Tuesday, 23 April 2013

The Photogrammetrical Palaeontologist

I don't get out into the field anywhere as much as I would like to, and when I am out there I want to be sure I can record as much data as possible, as accurately as I can. In the past this has meant using tracings, drawings, field notes, measurements and photographs to record tracks*, the location of a specimen or if excavating a specimen, the site itself. All good techniques and methods no palaeontologist worth their salt is likely to abandon in the foreseeable future, but what if you could record field localities in a way that you meant you could analyse, share with colleagues and present them back at your workstation, with sub-millimetre accuracy and all the detail visible in the field? What if you could have a scaled-down, physical section of a partially excavated skeleton from your quarry to help plan the next field season? In fact, you could be sharing not just data from the field, but specimens from collections or that you're working on right now. In the past the tools for acquiring high-quality 3D data have often been expensive and not available to all workers; we can't all afford a luggable Lidar unit to record our quarries or outcrops. As the shiny digital future becomes everyday reality a number of imaging techniques are now being used to analyse 3D data from specimens and field locations on equipment we all have, such as laptops and mobile devices.

A large ornithopod footprint in the back garden of a collector on the Isle of Wight.
Not so easy to share with your colleagues across the world? You can with photogrammetry!

Photogrammetry is one of these techniques. Most palaeontologists and amateurs will already have the tools to practice photogrammetry in their field kit: a camera and a laptop. In fact, your mobile phone and an internet connection will enable you to produce reasonable quality 3D data very little time using free software, downloadable right now.

So what is photogrammetry? It's the technique of generating a 3D point cloud from a series of overlapping photographs and at it's most basic a mesh can be generated from a stereo pair, but in most cases more images are better. It is capable of sub-millimetre accuracy and can capture virtually any subject, including outcrops and objects in the round. Photogrammetry has several advantages over traditional techniques. As mentioned earlier most of us having the equipment needed as part of our regular field kit and  vitally photogrammetry is totally non-destructive and this is important when recording delicate fossils as well as tracks and traces as often a traditional technique (for example creating a mould) will cause some damage to the fossil as part of the process. The software used to generate the 3D data is free, multi-platform, open-source or relatively cheap and capable of excellent results.

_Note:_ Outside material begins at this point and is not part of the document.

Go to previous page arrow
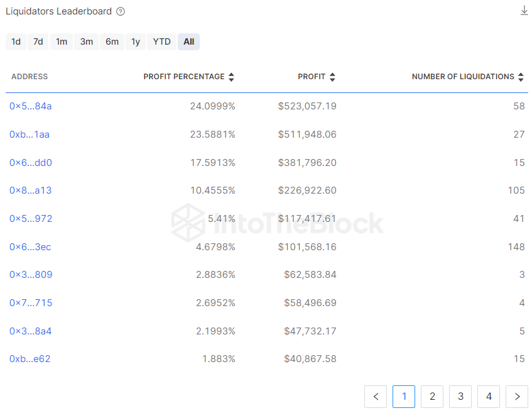The height and width of the screenshot is (413, 532). [x=376, y=396]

Chirotherium footprint, textured 3D mesh.

One example of a photogrammetry workflow is as follows:

  1. Take overlapping photographs.
  2. Load into photogrammetry application.
  3. Generate a point cloud (the software looks for points on the various photos and these are assigned a point in 3D virtual space).
  4. Generate mesh and texture (if required).
  5. Output, analyse and share.

The 3D data has one huge advantage over traditional data: it's very easy to share. You could record a specimen in the field, generate a point cloud and the a mesh, save it into any one of a variety of formats read by a variety of apps. This data could then be emailed, uploaded and shared with colleagues across the world, all from your position in the field (provided you have internet access).

Another Isle of Wight footprint, this time a theropod track which some gooner has
tried to remove with a rocksaw. I recorded it using photogrammetry and did no damage at all.
An untextured 3D mesh.

This data has a wide variety of uses. The point cloud and mesh generated from it can be used for morphological analysis, measurements, false colour and contour analysis and light sources etc can be manipulated to aid interpretation. The meshes can also be 3D printed to bring the specimen back into the physical realm; want to have a scaled 3D version of that Allosaurus skull you excavated last field season on your desk? Use your photogrammetry data!

PG data also has potential as uses when publishing research, as stills in a paper and animations and meshes supplied as part of the supplementary data of papers. 3D works particularly well for outreach too, with animations and 3D video particularly useful for encouraging engagement.

So how to start in photogrammetry? Watch this space!

*You might notice this post is ichnology-centric. For that, I make no apology at all.